Testo proposto:

*****

Che cosa resterà dell’ennesimo conflitto di Gaza, tragico appuntamento che rompe con periodicità pluriennale la tregua fra Hamas e Israele? Sotto il profilo della partita a due, nulla di rilevante. Ma sul fronte interno israeliano probabilmente molto. Israele deve infatti confrontarsi con la scomoda realtà della rivolta dei «suoi» arabi, che credeva addomesticati. In termini pratici, quasi due milioni di anime che dalla mattina alla sera sono passati dallo status di vicini di casa con cui spesso si condivideva la quotidianità a potenziali terroristi.
La scintilla è infatti scattata in un sobborgo di Gerusalemme est, la porzione araba della capitale israeliana: Sheikh Jarrah. Qui l’intenzione di alcuni ebrei di tornare in possesso di case appartenute a loro avi ha scatenato la furiosa reazione di chi stava per essere sloggiato e soprattutto la ribellione di migliaia di arabi israeliani, solidali con i potenziali sfrattati (la Corte suprema israeliana dirimerà la vertenza, senza fretta). Di qui a incendiare per giorni e notti gran parte delle città miste, quelle cioè dove israeliani di ceppo arabo ed ebraico convivono da molti decenni, non c’è voluto molto. Evento del tutto inaspettato, cui lo Stato israeliano ha reagito con vigore.

*****

Materiale fornito:
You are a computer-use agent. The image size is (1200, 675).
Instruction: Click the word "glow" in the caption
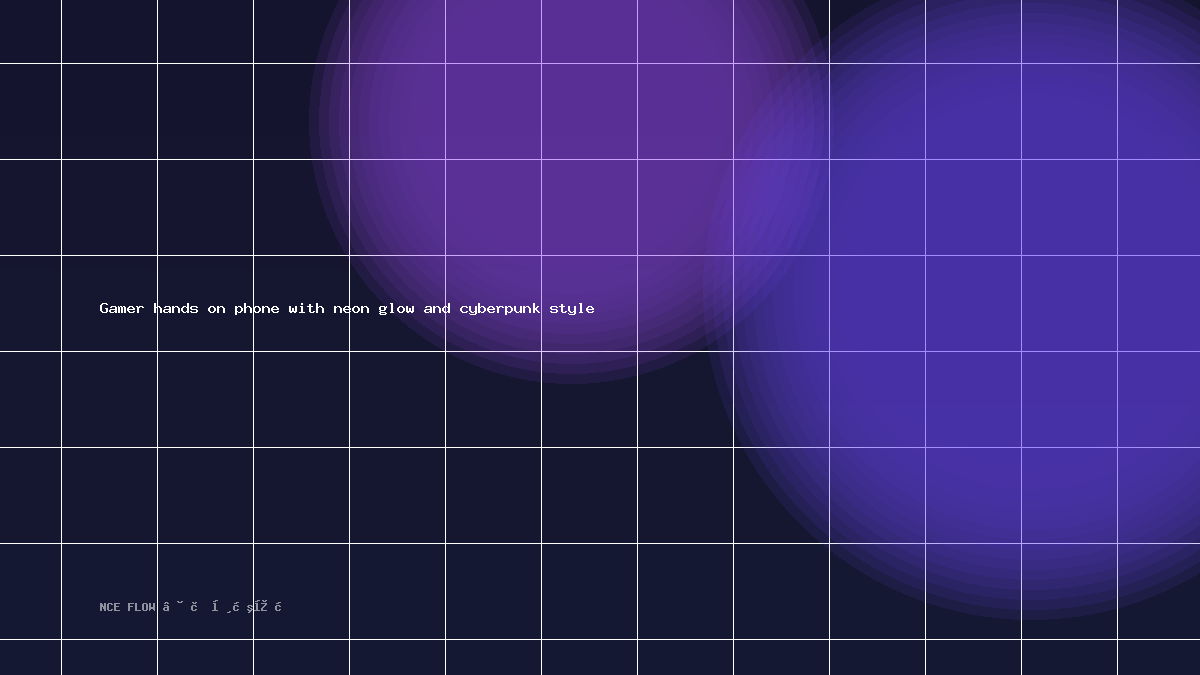tap(396, 309)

*****

Compiti da svolgere:
a) Indica se ciascuna affermazione concorda con il testo proposto, rispondendo sì o no e citando alla lettera le parole che lo stabiliscono: (i) la scintilla è scattata a Sheikh Jarrah, un sobborgo di Gerusalemme est; (ii) la Corte suprema israeliana ha già risolto la vertenza; (iii) gli arabi israeliani sono quasi due milioni.
b) Trascrivi dal testo proposto, parola per parola, il passo che va da "Che cosa resterà" a "a potenziali terroristi.".

Risposte in ordine:
a)
(i) Sì: "La scintilla è infatti scattata in un sobborgo di Gerusalemme est, la porzione araba della capitale israeliana: Sheikh Jarrah."
(ii) No: "la Corte suprema israeliana dirimerà la vertenza, senza fretta"
(iii) Sì: "quasi due milioni di anime"

b)
Che cosa resterà dell’ennesimo conflitto di Gaza, tragico appuntamento che rompe con periodicità pluriennale la tregua fra Hamas e Israele? Sotto il profilo della partita a due, nulla di rilevante. Ma sul fronte interno israeliano probabilmente molto. Israele deve infatti confrontarsi con la scomoda realtà della rivolta dei «suoi» arabi, che credeva addomesticati. In termini pratici, quasi due milioni di anime che dalla mattina alla sera sono passati dallo status di vicini di casa con cui spesso si condivideva la quotidianità a potenziali terroristi.